◆ WORK INSTRUCTIONS:
In the copy, every record below must appear exactly as given, and no picture may appear.

*** Begin section ***

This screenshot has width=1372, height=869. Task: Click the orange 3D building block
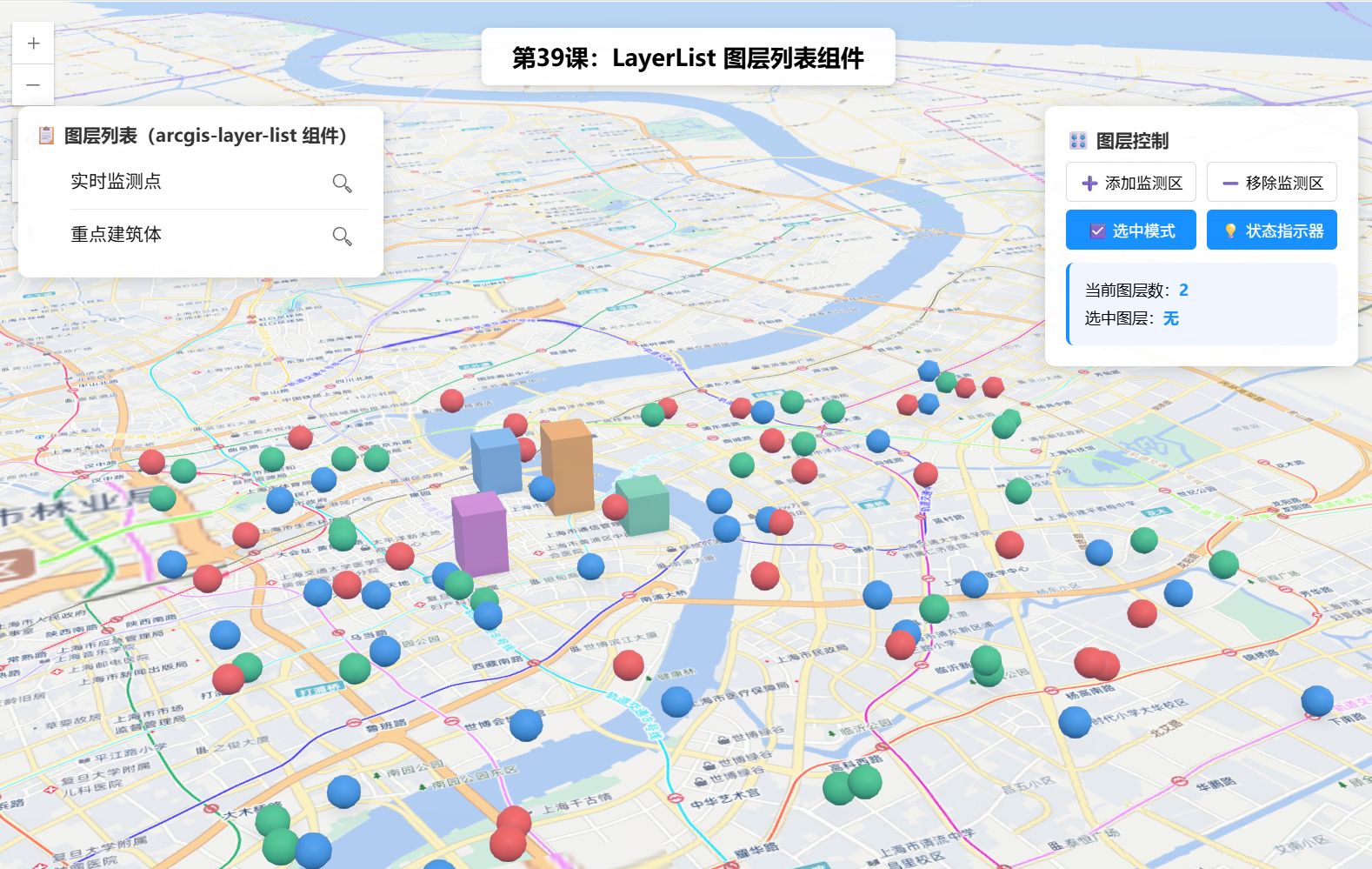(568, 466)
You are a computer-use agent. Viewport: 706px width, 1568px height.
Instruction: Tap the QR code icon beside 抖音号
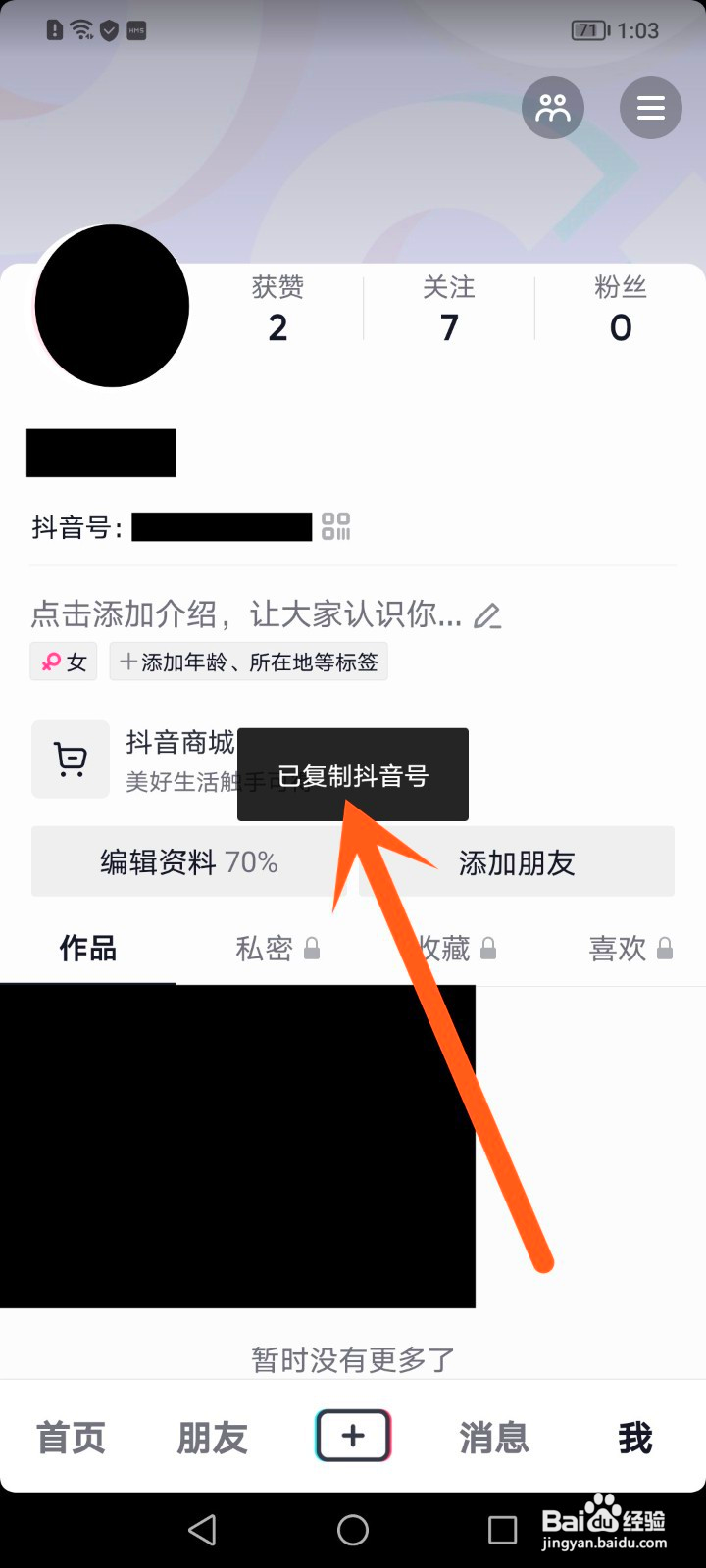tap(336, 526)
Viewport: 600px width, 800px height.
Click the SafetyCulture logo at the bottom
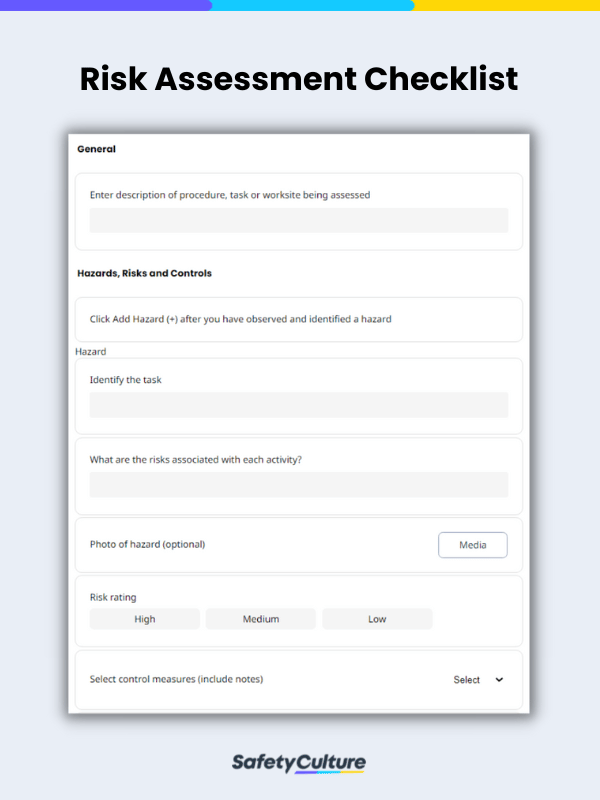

*** End section ***

◆ RESULT FOR THIS EXERCISE:
This screenshot has width=1372, height=869. Task: Click the orange 3D building block
(568, 466)
You are a computer-use agent. Viewport: 706px width, 1568px height.
Instruction: Tap the QR code icon beside 抖音号
tap(336, 526)
Viewport: 600px width, 800px height.
Click the SafetyCulture logo at the bottom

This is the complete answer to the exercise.